The answer must consist of every line from the entries that holds the word "entry".

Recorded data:
"""

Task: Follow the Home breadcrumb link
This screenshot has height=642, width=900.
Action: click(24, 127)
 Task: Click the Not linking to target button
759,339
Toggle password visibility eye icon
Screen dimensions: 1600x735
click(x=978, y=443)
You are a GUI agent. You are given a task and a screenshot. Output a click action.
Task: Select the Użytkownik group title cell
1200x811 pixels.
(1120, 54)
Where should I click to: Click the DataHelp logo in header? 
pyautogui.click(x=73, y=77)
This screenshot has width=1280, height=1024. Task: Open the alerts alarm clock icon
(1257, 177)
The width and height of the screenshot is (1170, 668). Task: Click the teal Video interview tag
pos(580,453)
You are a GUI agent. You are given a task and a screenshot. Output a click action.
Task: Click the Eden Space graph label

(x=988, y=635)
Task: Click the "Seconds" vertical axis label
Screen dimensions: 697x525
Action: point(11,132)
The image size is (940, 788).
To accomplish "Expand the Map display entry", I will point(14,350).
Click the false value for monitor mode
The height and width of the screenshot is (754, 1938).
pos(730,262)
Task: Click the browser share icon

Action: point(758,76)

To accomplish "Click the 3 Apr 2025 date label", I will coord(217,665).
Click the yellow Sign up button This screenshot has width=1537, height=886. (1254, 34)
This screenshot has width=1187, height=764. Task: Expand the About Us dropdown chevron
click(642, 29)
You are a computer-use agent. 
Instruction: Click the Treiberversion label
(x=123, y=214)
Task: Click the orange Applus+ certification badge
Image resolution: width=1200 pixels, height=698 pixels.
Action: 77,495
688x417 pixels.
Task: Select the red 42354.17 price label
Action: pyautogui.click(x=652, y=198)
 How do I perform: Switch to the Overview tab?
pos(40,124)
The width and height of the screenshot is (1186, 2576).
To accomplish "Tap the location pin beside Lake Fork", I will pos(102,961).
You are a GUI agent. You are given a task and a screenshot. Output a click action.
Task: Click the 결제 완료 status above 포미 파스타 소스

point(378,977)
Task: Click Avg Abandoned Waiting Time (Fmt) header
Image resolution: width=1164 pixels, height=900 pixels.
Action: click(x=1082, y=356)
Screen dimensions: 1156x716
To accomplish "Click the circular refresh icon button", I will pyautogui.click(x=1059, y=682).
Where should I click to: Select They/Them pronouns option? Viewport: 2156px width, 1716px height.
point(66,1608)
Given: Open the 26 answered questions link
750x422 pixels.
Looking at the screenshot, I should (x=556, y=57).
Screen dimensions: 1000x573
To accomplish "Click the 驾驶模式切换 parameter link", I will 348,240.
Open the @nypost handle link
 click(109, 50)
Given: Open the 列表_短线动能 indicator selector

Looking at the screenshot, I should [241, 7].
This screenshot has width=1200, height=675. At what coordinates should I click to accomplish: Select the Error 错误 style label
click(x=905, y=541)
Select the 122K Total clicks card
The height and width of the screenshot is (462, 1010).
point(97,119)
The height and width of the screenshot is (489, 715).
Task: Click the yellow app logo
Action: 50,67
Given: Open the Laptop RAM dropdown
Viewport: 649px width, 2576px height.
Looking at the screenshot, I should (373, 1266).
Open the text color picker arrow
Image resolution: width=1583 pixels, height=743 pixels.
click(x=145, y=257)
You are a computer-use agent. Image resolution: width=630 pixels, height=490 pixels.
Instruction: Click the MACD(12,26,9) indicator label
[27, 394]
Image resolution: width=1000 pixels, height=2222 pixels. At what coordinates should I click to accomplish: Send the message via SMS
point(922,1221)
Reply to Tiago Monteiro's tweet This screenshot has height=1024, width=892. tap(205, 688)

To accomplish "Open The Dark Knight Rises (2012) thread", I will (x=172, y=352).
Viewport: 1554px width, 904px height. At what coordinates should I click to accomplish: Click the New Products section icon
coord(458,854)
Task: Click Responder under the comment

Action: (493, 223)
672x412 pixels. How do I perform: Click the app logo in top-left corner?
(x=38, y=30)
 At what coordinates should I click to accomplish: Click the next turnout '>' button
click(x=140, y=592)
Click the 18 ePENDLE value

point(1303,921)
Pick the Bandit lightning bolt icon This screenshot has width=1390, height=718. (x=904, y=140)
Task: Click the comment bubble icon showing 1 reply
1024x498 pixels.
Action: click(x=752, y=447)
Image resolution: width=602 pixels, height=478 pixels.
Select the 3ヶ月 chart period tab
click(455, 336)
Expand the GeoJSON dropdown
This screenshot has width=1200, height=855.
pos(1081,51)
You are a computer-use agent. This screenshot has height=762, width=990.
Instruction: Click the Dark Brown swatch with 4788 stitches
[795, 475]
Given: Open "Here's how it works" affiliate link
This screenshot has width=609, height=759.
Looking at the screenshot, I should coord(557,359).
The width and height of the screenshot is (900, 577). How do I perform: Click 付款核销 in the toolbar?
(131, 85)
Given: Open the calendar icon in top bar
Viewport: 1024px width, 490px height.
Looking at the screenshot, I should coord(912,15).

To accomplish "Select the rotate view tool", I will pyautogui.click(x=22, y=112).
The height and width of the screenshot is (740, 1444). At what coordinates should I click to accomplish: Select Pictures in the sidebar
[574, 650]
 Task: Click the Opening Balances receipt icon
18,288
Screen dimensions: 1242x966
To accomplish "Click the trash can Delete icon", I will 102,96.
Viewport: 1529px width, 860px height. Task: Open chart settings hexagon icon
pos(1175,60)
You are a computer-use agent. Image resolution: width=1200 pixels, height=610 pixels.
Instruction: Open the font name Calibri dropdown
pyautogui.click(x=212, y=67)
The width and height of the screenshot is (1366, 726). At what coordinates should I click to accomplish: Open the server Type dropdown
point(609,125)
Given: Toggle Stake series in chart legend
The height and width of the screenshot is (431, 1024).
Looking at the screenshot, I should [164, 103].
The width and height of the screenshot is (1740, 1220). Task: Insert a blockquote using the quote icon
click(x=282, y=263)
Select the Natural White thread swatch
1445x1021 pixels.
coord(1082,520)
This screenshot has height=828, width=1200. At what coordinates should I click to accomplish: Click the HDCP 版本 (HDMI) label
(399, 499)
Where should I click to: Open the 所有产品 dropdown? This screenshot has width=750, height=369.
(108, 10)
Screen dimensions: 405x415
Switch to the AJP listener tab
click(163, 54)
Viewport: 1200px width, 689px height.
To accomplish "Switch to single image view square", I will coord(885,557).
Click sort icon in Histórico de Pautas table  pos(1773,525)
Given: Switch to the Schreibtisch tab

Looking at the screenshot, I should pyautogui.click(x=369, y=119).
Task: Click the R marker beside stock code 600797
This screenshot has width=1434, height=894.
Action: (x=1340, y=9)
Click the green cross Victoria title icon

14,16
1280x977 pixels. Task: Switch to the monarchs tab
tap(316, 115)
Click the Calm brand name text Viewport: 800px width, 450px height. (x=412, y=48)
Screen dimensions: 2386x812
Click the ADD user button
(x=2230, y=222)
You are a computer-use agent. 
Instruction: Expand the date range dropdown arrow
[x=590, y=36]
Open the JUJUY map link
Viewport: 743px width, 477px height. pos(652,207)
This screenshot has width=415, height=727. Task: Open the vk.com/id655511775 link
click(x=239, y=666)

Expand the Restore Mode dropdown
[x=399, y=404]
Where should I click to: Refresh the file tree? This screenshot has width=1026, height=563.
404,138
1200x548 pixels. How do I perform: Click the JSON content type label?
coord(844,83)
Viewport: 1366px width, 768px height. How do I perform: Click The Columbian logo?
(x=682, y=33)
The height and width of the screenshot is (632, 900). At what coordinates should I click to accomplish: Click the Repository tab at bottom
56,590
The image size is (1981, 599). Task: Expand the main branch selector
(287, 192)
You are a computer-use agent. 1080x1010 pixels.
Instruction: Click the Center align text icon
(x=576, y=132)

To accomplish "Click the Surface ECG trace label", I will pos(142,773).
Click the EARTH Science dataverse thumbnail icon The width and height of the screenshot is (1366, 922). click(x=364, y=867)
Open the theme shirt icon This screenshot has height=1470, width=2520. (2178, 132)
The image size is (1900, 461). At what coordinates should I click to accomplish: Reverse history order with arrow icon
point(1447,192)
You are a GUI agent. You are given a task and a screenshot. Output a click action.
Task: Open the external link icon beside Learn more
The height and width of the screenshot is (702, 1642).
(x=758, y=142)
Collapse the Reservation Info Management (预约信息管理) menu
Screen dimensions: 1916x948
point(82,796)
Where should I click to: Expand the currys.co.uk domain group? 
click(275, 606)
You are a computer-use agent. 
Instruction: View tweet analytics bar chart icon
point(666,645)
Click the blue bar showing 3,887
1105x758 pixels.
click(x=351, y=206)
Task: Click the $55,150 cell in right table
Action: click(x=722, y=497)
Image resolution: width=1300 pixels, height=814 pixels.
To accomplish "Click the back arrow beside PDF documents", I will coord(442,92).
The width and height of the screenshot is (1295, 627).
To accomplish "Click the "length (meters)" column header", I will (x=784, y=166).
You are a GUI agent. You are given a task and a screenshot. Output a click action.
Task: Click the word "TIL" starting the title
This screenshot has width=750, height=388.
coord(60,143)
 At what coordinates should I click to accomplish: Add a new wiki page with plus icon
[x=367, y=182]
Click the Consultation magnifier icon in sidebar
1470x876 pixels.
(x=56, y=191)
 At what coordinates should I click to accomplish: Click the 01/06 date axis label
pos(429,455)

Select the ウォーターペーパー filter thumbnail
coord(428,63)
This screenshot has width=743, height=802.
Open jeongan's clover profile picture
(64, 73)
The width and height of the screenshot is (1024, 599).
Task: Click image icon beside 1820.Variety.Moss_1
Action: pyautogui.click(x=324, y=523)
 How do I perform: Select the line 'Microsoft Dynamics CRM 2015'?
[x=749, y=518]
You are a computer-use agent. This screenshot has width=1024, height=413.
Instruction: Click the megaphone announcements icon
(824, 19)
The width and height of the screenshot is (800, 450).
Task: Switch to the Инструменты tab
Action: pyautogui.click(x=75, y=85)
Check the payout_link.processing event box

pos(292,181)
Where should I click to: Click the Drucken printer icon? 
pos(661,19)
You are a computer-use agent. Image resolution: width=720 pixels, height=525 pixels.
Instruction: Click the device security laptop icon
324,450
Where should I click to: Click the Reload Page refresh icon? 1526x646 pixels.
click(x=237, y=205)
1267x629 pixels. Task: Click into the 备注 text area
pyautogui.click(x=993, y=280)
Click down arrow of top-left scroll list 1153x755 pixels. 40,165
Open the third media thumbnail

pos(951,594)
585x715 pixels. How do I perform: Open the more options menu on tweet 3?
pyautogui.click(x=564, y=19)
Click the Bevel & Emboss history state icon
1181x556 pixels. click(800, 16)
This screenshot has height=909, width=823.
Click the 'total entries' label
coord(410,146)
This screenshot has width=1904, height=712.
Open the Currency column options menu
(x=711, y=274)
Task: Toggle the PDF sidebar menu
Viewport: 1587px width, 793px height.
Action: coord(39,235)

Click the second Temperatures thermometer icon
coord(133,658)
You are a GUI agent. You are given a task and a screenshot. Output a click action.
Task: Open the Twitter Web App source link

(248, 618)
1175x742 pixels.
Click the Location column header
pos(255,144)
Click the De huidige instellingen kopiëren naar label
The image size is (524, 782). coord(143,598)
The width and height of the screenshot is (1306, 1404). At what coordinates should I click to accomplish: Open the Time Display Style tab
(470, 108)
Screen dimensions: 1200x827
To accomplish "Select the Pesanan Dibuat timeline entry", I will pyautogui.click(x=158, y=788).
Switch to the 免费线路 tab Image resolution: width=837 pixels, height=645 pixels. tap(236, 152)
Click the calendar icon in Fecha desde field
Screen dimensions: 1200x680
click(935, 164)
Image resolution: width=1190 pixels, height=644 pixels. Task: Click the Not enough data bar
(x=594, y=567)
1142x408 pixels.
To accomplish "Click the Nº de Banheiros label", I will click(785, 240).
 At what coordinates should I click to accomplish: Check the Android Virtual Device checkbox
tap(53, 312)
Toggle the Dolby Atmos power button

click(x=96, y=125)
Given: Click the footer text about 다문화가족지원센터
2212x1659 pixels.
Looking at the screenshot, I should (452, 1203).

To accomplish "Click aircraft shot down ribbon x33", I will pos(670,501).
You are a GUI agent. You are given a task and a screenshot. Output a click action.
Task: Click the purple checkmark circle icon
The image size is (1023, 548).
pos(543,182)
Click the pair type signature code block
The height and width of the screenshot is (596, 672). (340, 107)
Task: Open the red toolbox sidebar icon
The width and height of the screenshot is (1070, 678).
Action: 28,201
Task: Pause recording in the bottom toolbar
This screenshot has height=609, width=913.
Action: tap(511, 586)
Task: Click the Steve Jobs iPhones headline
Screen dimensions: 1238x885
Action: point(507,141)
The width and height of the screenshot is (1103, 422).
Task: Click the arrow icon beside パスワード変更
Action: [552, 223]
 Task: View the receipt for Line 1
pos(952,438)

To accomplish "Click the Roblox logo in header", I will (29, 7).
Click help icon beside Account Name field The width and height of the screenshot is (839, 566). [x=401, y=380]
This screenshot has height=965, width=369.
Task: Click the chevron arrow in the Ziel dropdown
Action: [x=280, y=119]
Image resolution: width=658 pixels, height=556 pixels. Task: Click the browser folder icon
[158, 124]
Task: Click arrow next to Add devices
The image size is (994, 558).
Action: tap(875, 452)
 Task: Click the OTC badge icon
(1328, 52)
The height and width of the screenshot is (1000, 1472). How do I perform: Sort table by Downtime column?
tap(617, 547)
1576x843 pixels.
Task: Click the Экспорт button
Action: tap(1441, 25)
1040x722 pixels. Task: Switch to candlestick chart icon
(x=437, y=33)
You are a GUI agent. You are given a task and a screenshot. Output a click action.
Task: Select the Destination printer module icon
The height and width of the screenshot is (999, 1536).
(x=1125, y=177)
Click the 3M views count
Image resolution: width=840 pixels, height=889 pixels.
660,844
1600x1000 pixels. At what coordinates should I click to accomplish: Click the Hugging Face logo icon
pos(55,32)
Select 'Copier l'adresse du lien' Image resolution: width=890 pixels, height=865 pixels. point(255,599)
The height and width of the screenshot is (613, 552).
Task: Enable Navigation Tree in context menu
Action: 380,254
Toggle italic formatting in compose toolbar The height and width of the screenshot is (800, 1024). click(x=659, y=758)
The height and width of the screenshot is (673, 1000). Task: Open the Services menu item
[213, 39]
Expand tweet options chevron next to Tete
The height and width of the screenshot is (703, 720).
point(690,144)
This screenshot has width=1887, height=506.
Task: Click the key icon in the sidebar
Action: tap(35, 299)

"""

TASK RESULT:
To accomplish "Expand the Map display entry", I will point(14,350).
To accomplish "Select the Pesanan Dibuat timeline entry", I will pyautogui.click(x=158, y=788).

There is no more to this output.